The staggering growth-attributable partly to higher tuition costs-is particularly worrisome with the unemployment rate for Generation Y well over the national average.
Analysts say that a product to help struggling students and graduates with their debt could be a winner for banks, potentially enabling them to establish long-term ties with a customer base that's generally underserved by the industry.
A startup called SmarterBank already is on the case, going after young consumers with a new checking account that helps put a dent in their college loans.
Customers can sign up to earn rewards, called SmarterBucks, through signature-based transactions with a Visa debit card. Each purchase for up to $100 earns 0.5 percent of the amount spent, and larger purchases earn 1 percent. When a customer accrues at least $15 worth of SmarterBucks in a month, the amount automatically gets applied to the principal of a designated student loan. Lesser amounts roll over to the next month. There's no limit on how much can be earned.
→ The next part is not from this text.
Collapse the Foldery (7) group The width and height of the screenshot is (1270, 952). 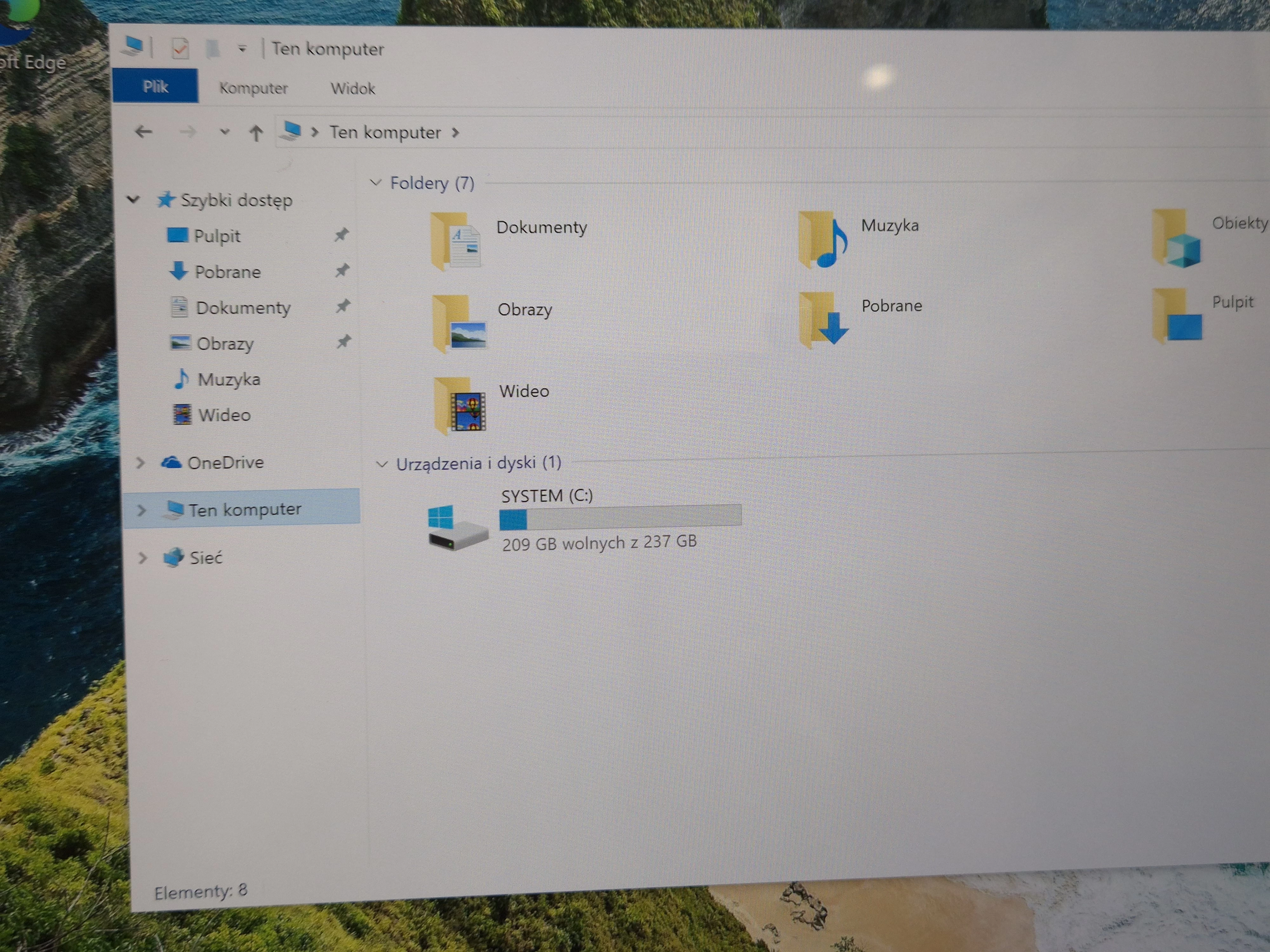pyautogui.click(x=377, y=182)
The checking account-which does not pay interest-has no minimum balance requirement and no fees, as long as customers conduct at least one transaction a month, including a deposit, withdrawal or debit card purchase. Cardholders can use 40,000 of the ATMs in the Star network without incurring charges.
SmarterBank was started by SimpleTuition, an online comparison shopping service for private and federal student loans. It does not have a bank charter; rather, it offers the account through The Bancorp Bank in Wilmington, Del.
Doug Lowenstein, executive vice president of banking and rewards at SimpleTuition, says the product is timely. "Perhaps the single largest pain point for young adults these days is managing that student loan debt," he says.
The checking account is prominently promoted on SimpleTuition's website, targeting a built-in audience of college students. About 6 million visitors used its online loan marketplace and other tools last year, Lowenstein says.
The SmarterBucks rewards program has its own website, with a large diagram on the "How it Works" page that illustrates how paying off a loan early saves on interest and has a multiplier effect on reducing debt. "Chip in $25 per month. Repay 16 months faster! And save up to $3,150!" it says, using a 10-year, $8,500 loan with a 6.8 percent interest rate for the calculation.
SmarterBank is working on a way for family and friends to open their own checking accounts and apply their rewards to the borrower of their choice-allowing a parent to help a child repay a student loan, for example. This feature, says Scott Strumello, a consultant with Auriemma Consulting Group in New York, is the most intriguing part of the SmarterBucks concept.
Lowenstein could not say when the extension to family and friends would be available. But in the meantime, students can invite others by email to register on the SmarterBucks website and make cash contributions toward the paydown of their student loans.
Also in the works is an online mall where customers can earn additional rewards on special offers by participating merchants. Select offline purchases made directly from stores also will be eligible for extra rewards.
Strumello says new limits on debit interchange fees could complicate SmarterBank's path to profitability. Many banks have abandoned free checking and debit rewards programs as a result of the new regulations.
But an interchange exception was carved out for banks with less than $10 billion of assets, and SmarterBank's partner is well under that threshold, Lowenstein says. Also, the SmarterBucks rewards are only for signature-based transactions, which yield a higher interchange rate from merchants than PIN-based ones.